▶ Work required
Copy the text of each item below word for word, without the pictures.

▶ Data for this exercise

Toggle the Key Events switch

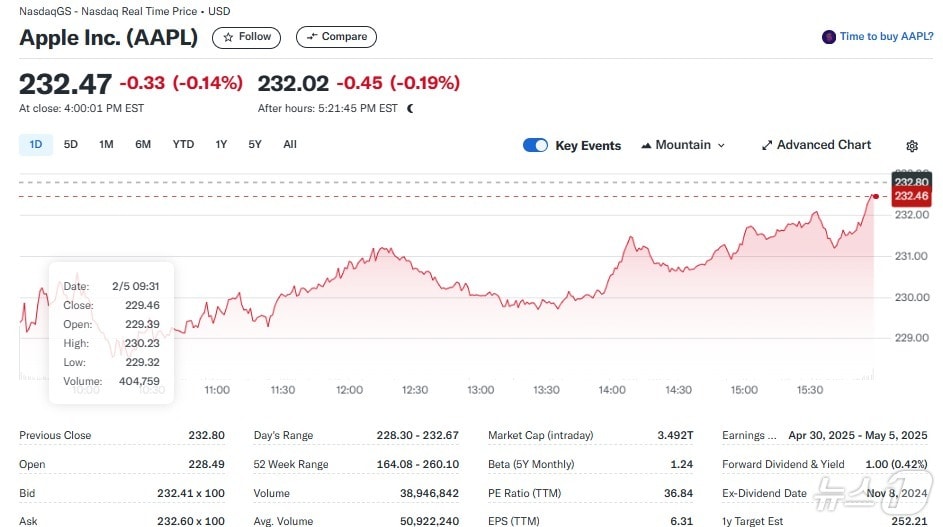(535, 145)
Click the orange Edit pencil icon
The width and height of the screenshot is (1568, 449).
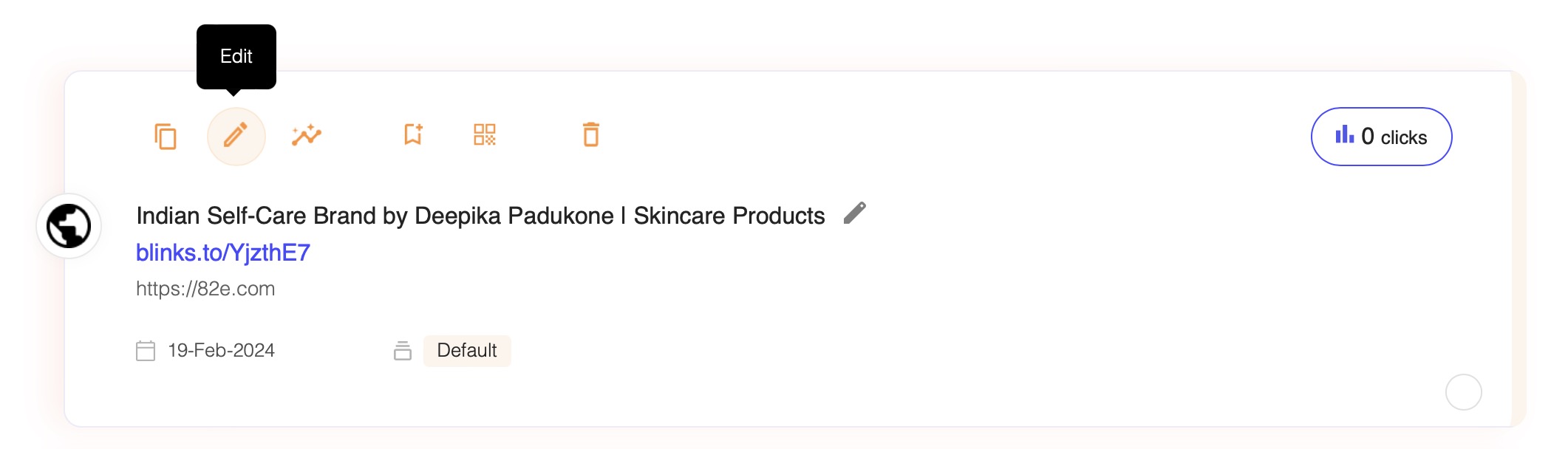coord(236,136)
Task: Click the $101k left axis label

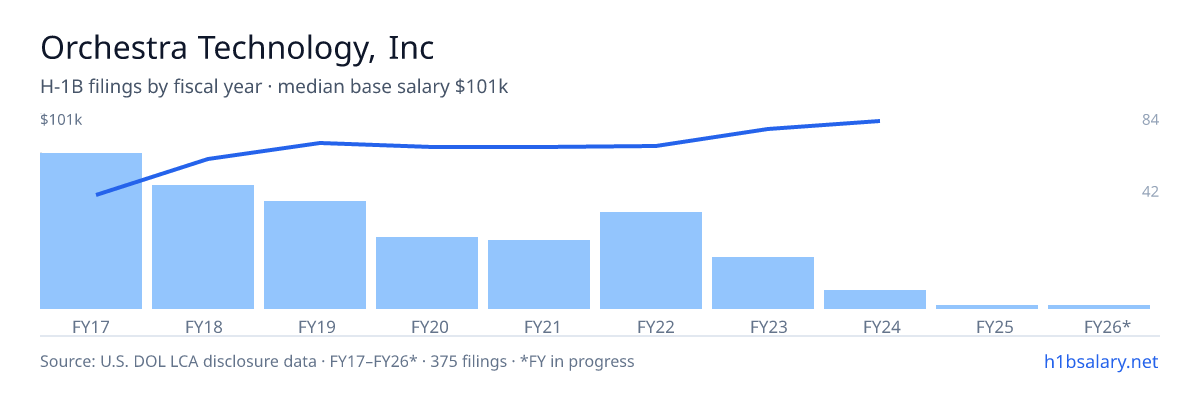Action: (61, 120)
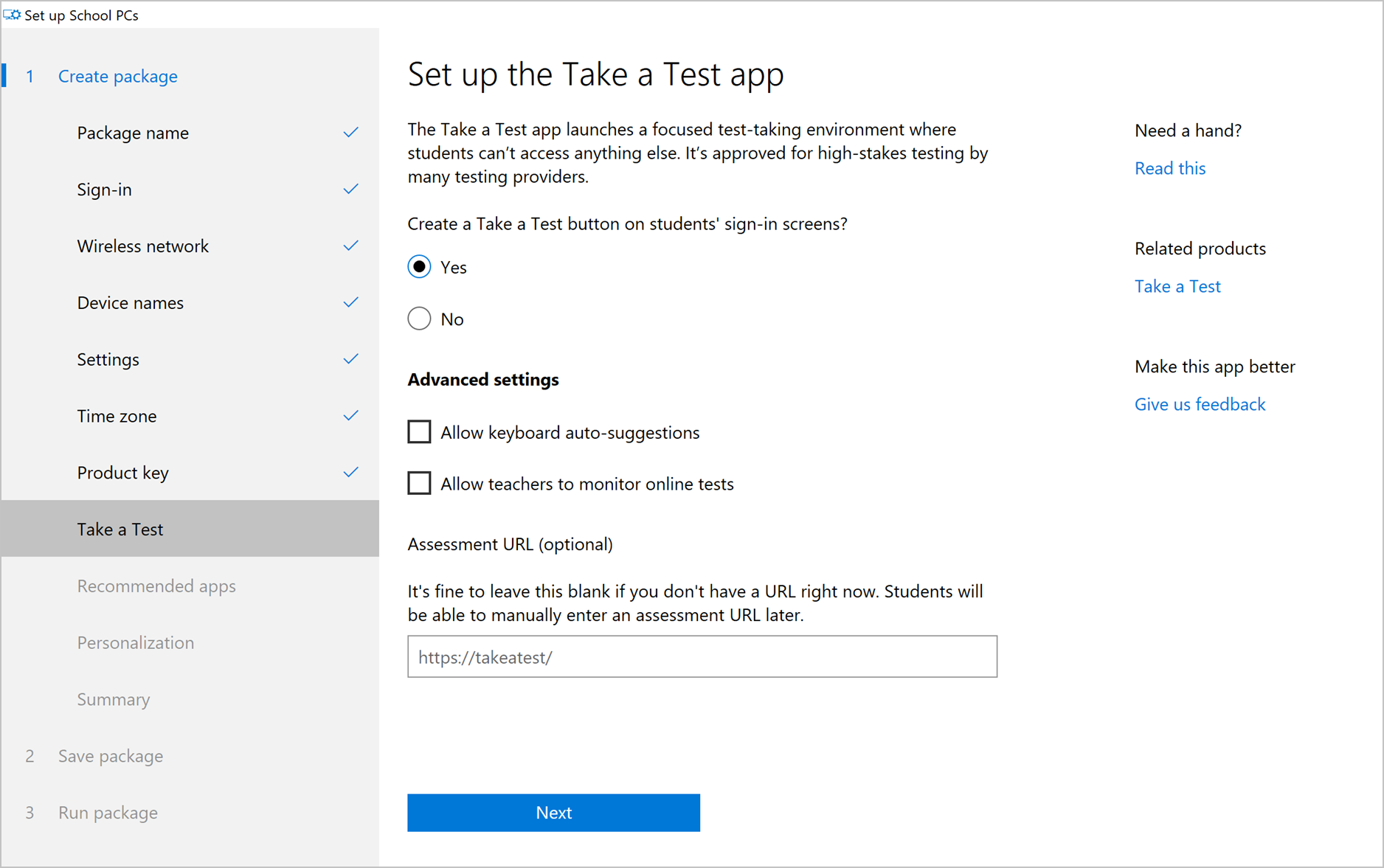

▶ Written answer
Toggle the Key Events switch

(535, 145)
Click the orange Edit pencil icon
The width and height of the screenshot is (1568, 449).
coord(236,136)
Task: Click the $101k left axis label

Action: (61, 120)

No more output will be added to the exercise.